REQUIRED WORK:
Retype the entries. Match them exactly.

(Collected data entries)
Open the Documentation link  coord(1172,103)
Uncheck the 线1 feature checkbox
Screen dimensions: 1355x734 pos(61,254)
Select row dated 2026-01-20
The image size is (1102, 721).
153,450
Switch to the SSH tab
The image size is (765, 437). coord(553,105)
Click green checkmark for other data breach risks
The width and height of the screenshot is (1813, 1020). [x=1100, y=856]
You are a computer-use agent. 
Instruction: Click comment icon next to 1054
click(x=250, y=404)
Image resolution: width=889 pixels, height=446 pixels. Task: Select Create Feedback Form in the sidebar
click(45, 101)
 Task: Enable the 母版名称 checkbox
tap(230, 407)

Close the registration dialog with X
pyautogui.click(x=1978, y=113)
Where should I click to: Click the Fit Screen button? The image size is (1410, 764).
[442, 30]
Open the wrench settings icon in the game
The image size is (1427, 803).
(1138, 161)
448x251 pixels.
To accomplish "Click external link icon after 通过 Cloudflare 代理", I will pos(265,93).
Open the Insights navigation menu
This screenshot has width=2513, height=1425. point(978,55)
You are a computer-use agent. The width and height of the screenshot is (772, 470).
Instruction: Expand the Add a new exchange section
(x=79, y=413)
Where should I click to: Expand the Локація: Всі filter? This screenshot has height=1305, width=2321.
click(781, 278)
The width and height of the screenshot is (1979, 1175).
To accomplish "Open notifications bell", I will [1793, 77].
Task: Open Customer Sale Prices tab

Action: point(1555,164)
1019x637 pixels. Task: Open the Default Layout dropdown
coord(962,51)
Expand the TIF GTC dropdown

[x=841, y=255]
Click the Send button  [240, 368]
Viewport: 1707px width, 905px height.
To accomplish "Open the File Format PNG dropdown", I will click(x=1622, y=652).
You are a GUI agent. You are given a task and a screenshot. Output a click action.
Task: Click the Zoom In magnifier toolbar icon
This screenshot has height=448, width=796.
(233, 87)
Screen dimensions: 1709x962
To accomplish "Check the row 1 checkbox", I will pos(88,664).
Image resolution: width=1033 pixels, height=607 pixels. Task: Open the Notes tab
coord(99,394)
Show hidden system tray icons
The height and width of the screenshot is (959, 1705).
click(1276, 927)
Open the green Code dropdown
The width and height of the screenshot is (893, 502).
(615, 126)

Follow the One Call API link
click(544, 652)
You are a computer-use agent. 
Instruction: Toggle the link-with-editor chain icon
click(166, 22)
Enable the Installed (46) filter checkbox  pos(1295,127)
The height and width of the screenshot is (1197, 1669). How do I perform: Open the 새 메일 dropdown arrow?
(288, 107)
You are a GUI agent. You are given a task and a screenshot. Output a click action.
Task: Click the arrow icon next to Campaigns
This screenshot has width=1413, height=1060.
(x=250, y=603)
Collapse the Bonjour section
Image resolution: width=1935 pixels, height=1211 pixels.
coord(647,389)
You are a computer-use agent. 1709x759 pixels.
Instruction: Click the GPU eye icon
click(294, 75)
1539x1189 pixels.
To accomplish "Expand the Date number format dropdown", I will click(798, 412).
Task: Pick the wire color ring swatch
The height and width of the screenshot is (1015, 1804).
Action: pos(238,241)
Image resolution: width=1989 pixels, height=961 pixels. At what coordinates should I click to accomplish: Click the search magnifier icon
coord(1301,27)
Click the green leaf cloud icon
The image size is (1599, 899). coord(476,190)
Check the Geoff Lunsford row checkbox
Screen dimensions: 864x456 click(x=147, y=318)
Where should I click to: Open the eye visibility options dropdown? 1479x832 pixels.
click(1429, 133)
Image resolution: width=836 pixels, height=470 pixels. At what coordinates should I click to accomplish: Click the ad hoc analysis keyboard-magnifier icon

TASK RESULT:
Open the Documentation link  coord(1172,103)
Uncheck the 线1 feature checkbox
Screen dimensions: 1355x734 pos(61,254)
Select row dated 2026-01-20
The image size is (1102, 721).
153,450
Switch to the SSH tab
The image size is (765, 437). coord(553,105)
Click green checkmark for other data breach risks
The width and height of the screenshot is (1813, 1020). [x=1100, y=856]
You are a computer-use agent. 
Instruction: Click comment icon next to 1054
click(x=250, y=404)
Image resolution: width=889 pixels, height=446 pixels. Task: Select Create Feedback Form in the sidebar
click(45, 101)
 Task: Enable the 母版名称 checkbox
tap(230, 407)

Close the registration dialog with X
pyautogui.click(x=1978, y=113)
Where should I click to: Click the Fit Screen button? The image size is (1410, 764).
[442, 30]
Open the wrench settings icon in the game
The image size is (1427, 803).
(1138, 161)
448x251 pixels.
To accomplish "Click external link icon after 通过 Cloudflare 代理", I will pos(265,93).
Open the Insights navigation menu
This screenshot has width=2513, height=1425. point(978,55)
You are a computer-use agent. The width and height of the screenshot is (772, 470).
Instruction: Expand the Add a new exchange section
(x=79, y=413)
Where should I click to: Expand the Локація: Всі filter? This screenshot has height=1305, width=2321.
click(781, 278)
The width and height of the screenshot is (1979, 1175).
To accomplish "Open notifications bell", I will [1793, 77].
Task: Open Customer Sale Prices tab

Action: point(1555,164)
1019x637 pixels. Task: Open the Default Layout dropdown
coord(962,51)
Expand the TIF GTC dropdown

[x=841, y=255]
Click the Send button  [240, 368]
Viewport: 1707px width, 905px height.
To accomplish "Open the File Format PNG dropdown", I will click(x=1622, y=652).
You are a GUI agent. You are given a task and a screenshot. Output a click action.
Task: Click the Zoom In magnifier toolbar icon
This screenshot has height=448, width=796.
(233, 87)
Screen dimensions: 1709x962
To accomplish "Check the row 1 checkbox", I will pos(88,664).
Image resolution: width=1033 pixels, height=607 pixels. Task: Open the Notes tab
coord(99,394)
Show hidden system tray icons
The height and width of the screenshot is (959, 1705).
click(1276, 927)
Open the green Code dropdown
The width and height of the screenshot is (893, 502).
(615, 126)

Follow the One Call API link
click(544, 652)
You are a computer-use agent. 
Instruction: Toggle the link-with-editor chain icon
click(166, 22)
Enable the Installed (46) filter checkbox  pos(1295,127)
The height and width of the screenshot is (1197, 1669). How do I perform: Open the 새 메일 dropdown arrow?
(288, 107)
You are a GUI agent. You are given a task and a screenshot. Output a click action.
Task: Click the arrow icon next to Campaigns
This screenshot has width=1413, height=1060.
(x=250, y=603)
Collapse the Bonjour section
Image resolution: width=1935 pixels, height=1211 pixels.
coord(647,389)
You are a computer-use agent. 1709x759 pixels.
Instruction: Click the GPU eye icon
click(294, 75)
1539x1189 pixels.
To accomplish "Expand the Date number format dropdown", I will click(798, 412).
Task: Pick the wire color ring swatch
The height and width of the screenshot is (1015, 1804).
Action: pos(238,241)
Image resolution: width=1989 pixels, height=961 pixels. At what coordinates should I click to accomplish: Click the search magnifier icon
coord(1301,27)
Click the green leaf cloud icon
The image size is (1599, 899). coord(476,190)
Check the Geoff Lunsford row checkbox
Screen dimensions: 864x456 click(x=147, y=318)
Where should I click to: Open the eye visibility options dropdown? 1479x832 pixels.
click(1429, 133)
Image resolution: width=836 pixels, height=470 pixels. At what coordinates should I click to accomplish: Click the ad hoc analysis keyboard-magnifier icon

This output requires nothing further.